**PROBLEM**: Copy the items word for word, beginning with the very first line and going on through the line with "Looking at the", both ends included. Leave the pictures out of your copy.

**DATA FOR THIS TASK**:
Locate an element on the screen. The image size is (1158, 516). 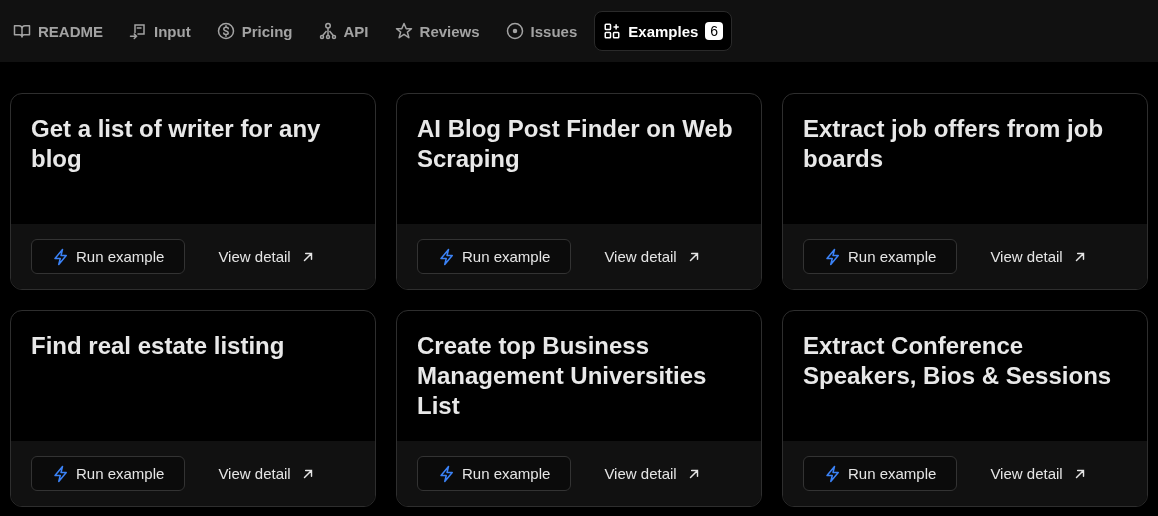
tab: Examples 6 is located at coordinates (664, 31).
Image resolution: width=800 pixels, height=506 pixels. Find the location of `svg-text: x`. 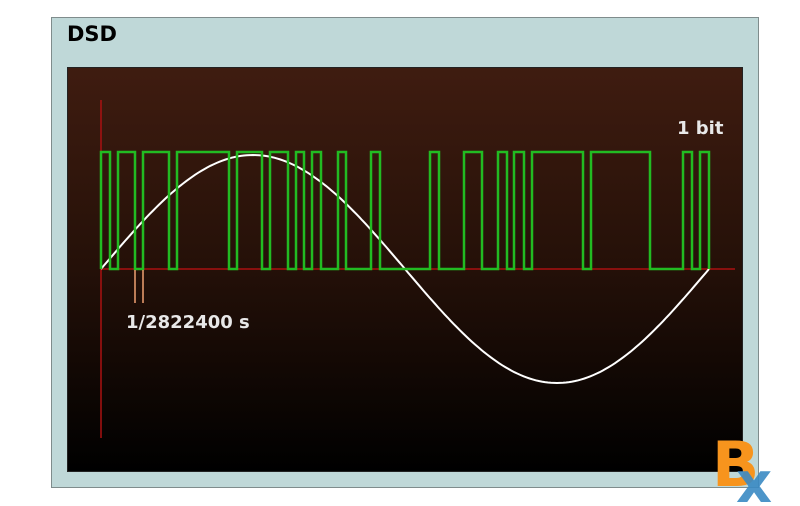

svg-text: x is located at coordinates (754, 478).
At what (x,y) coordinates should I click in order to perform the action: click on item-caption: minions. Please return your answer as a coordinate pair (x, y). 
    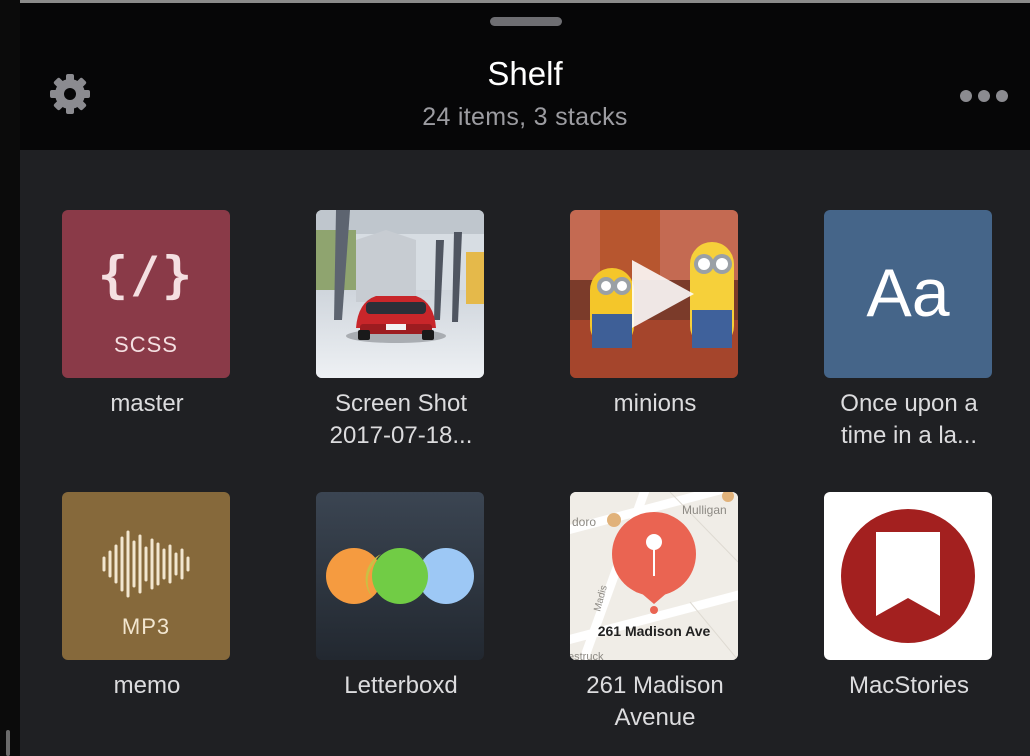
    Looking at the image, I should click on (655, 404).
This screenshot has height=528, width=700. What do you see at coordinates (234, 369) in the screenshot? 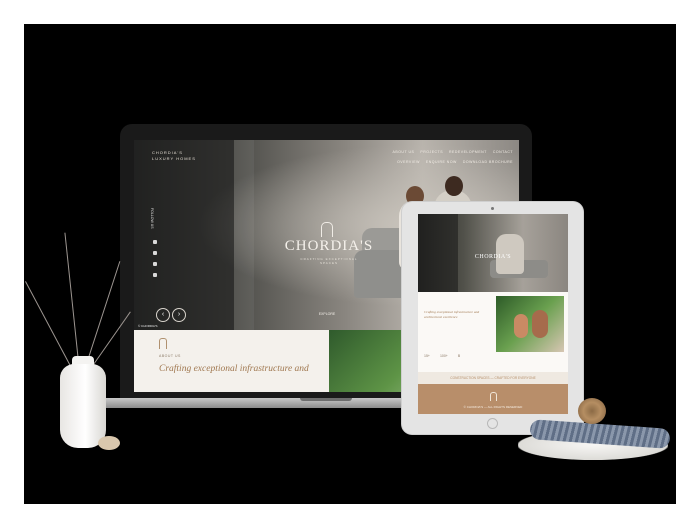
I see `about-heading: Crafting exceptional infrastructure and` at bounding box center [234, 369].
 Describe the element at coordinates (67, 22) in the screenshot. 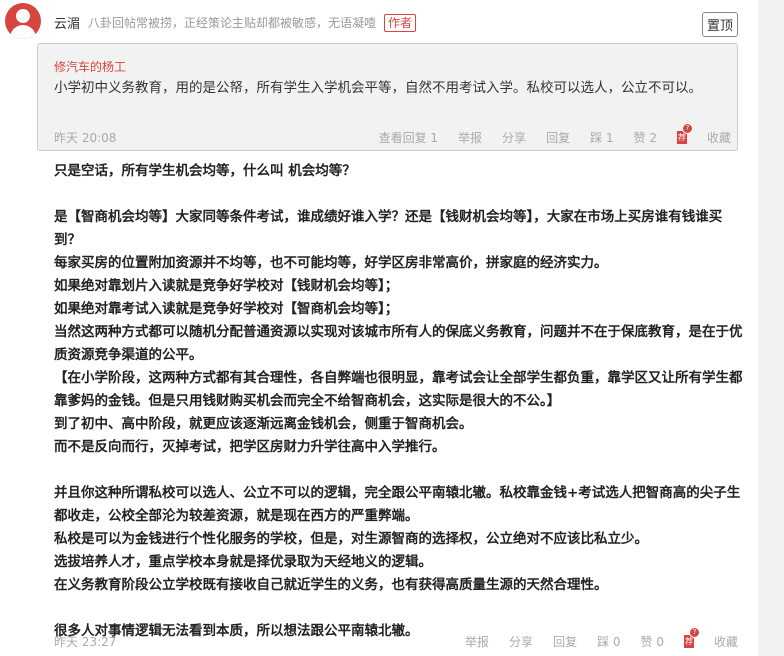

I see `username: 云湄` at that location.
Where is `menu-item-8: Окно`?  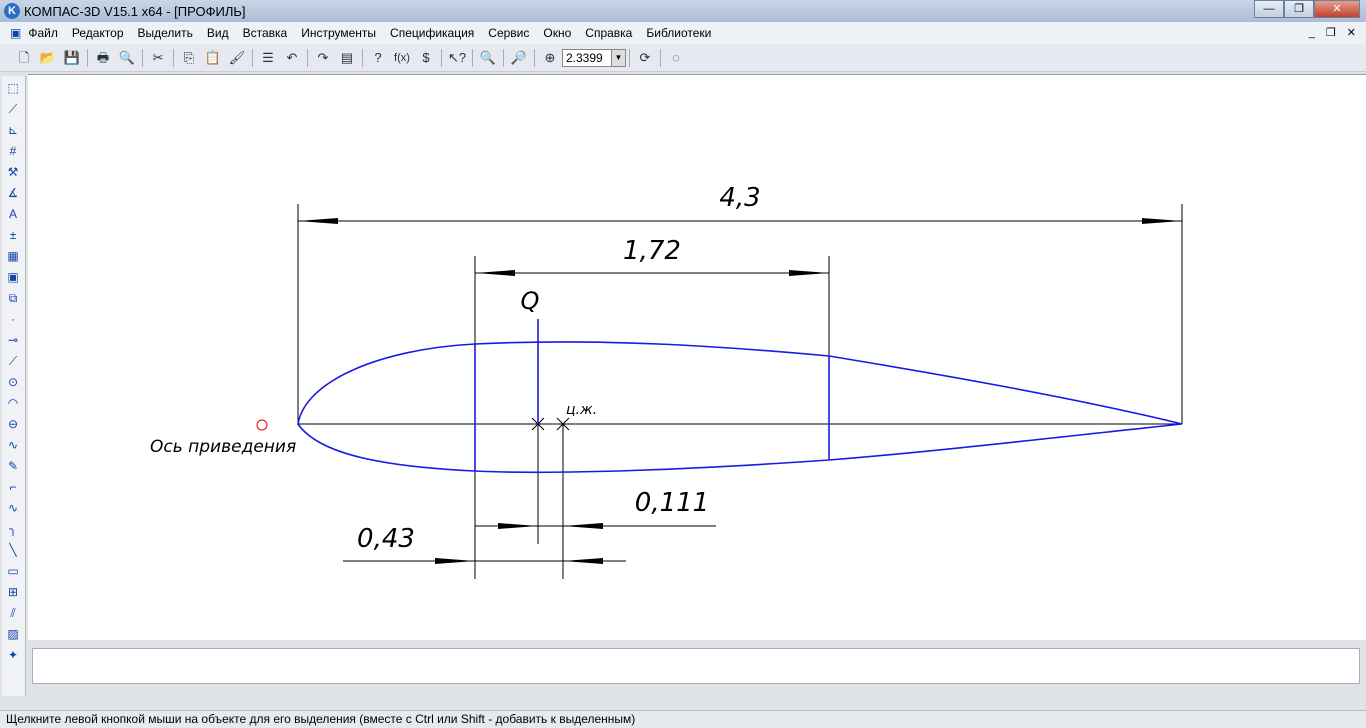 menu-item-8: Окно is located at coordinates (557, 33).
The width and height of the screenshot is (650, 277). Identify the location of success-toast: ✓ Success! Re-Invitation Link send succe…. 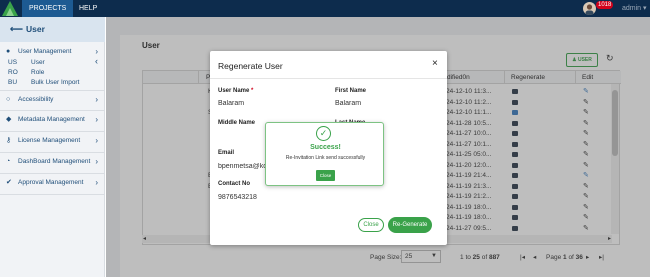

**ANSWER**:
Locate an element on the screen. The image size is (1158, 516). 
tab: Examples 6 is located at coordinates (664, 31).
Image resolution: width=800 pixels, height=506 pixels. Find the location of `svg-text: x`. 

svg-text: x is located at coordinates (754, 478).
At what (x,y) coordinates should I click in order to perform the action: click on item-caption: minions. Please return your answer as a coordinate pair (x, y). 
    Looking at the image, I should click on (655, 404).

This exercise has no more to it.